Excerpt provided:

Longtime D.C. Developer Launches BTR Arm, Looks To Build Multibillion-Dollar National Platform
Foulger-Pratt has been building apartments and commercial projects for more than half a century, and now the Maryland-based developer is expanding into a new business line: build-to-rent.
The firm has been quietly working on establishing a BTR pipeline in the Carolinas and the D.C. suburbs for around two years, and its executives leading the effort told Bisnow Friday that Fougler-Pratt is officially launching the new platform as its first series of projects have closed and are approaching their lease-up periods.
The five projects total 700 units of for-rent townhouses and single-family homes, and their combined project cost is $250M, Foulger-Pratt Managing Director Joe Clauser said. The projects are all scheduled to begin leasing within the next nine months.
The developer is partnering with a pair of institutional investors, which Clauser declined to name. He said the firm aims to add around 1,000 more units to its portfolio over the next two years and continue to grow from there.
“Our ultimate long-term goal here is to have a multibillion-dollar platform in this space,” Clauser said.

Given data:
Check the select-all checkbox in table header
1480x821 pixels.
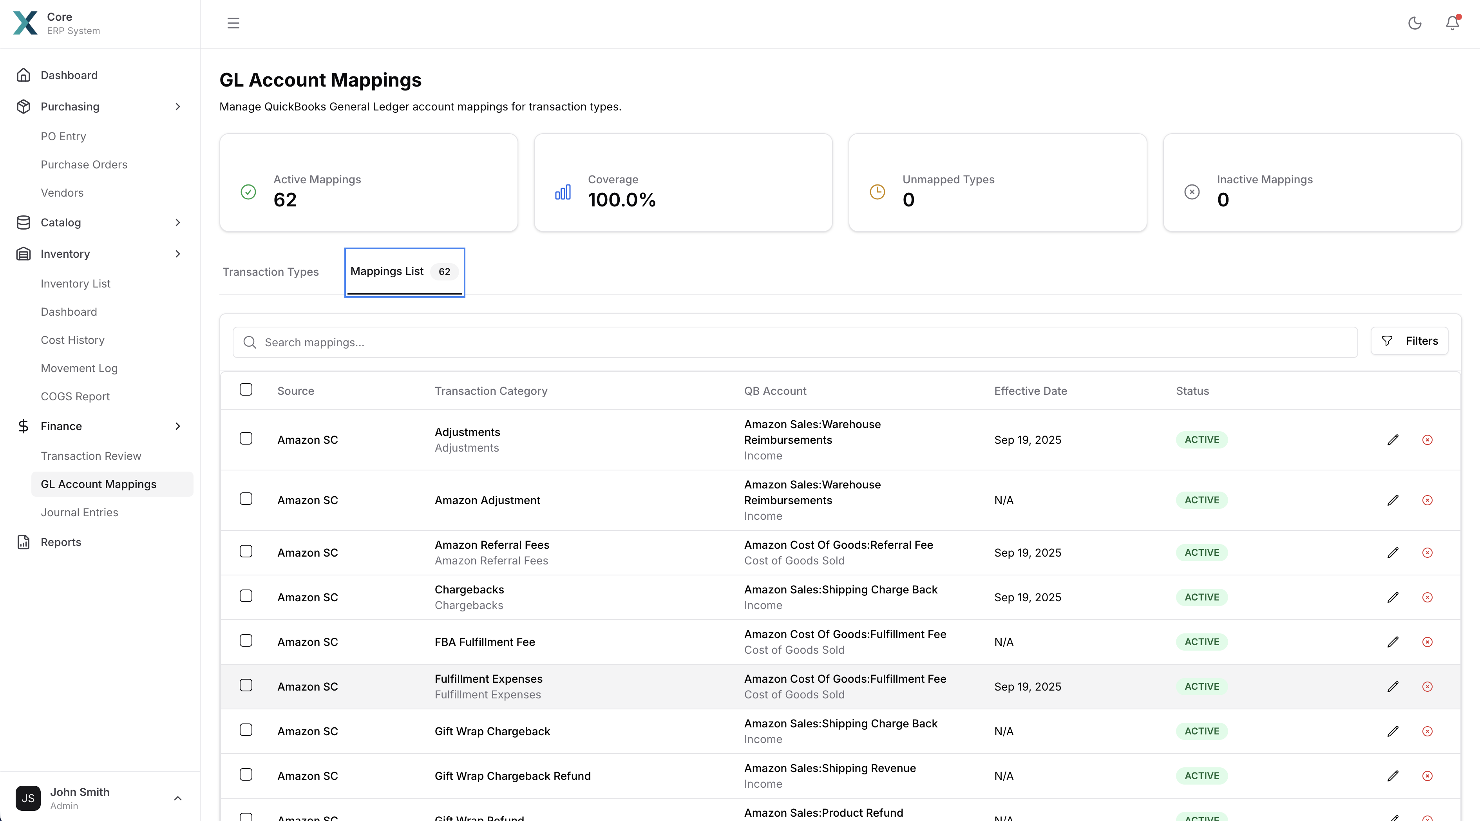(246, 390)
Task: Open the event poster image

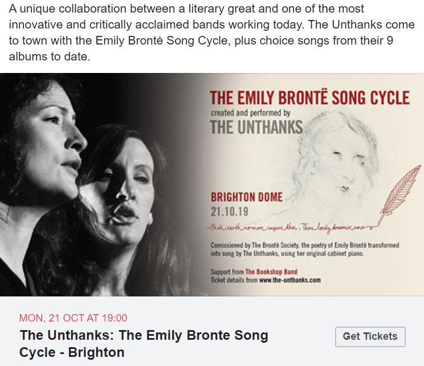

Exercise details: Pick up the article on Foulger-Pratt's build-to-rent launch after its final sentence and continue it.

Result for this task:
The firm is expanding into the BTR space in part because of how challenging it has become to develop multifamily buildings, with rising interest rates and construction costs making deals difficult to pencil, Foulger-Pratt Vice President Nick Beeson said.
“This really is a matter of shifting demographics,” Beeson said. “We are very bullish about the demand for this housing solution based on family-forming millennials as well as downsizing boomers, so there’s a lot of demographic tailwinds in this space, but also from a return-on-cost basis, these deals tend to pencil better than a lot of multifamily development right now.”
The move also represents Foulger-Pratt’s expansion into the Carolina markets. The Potomac, Maryland-based developer spent decades building around the D.C. area and has previously expanded to California, Utah and Texas. Its portfolio totals 23 multifamily properties, 15 office properties and 12 retail properties, according to its website.
Along with the expansion, Beeson, a North Carolina native, moved from D.C. to Raleigh to lead the execution of the regional expansion while Clauser leads its capital partnerships and strategic direction from Potomac.
“This is the splash, and it's a sizable splash,” Beeson said of the expansion. “We’ve been actively pursuing opportunities in North Carolina for two years now. We were disciplined and judicious in what we elected to move forward on down here.”
The firm’s initial wave of BTR projects consists of four under-construction projects it is acquiring from homebuilders as they are completed, three in Charlotte and one in Raleigh, plus one in the D.C. suburb of Brandywine, Maryland, that it is building from the ground up.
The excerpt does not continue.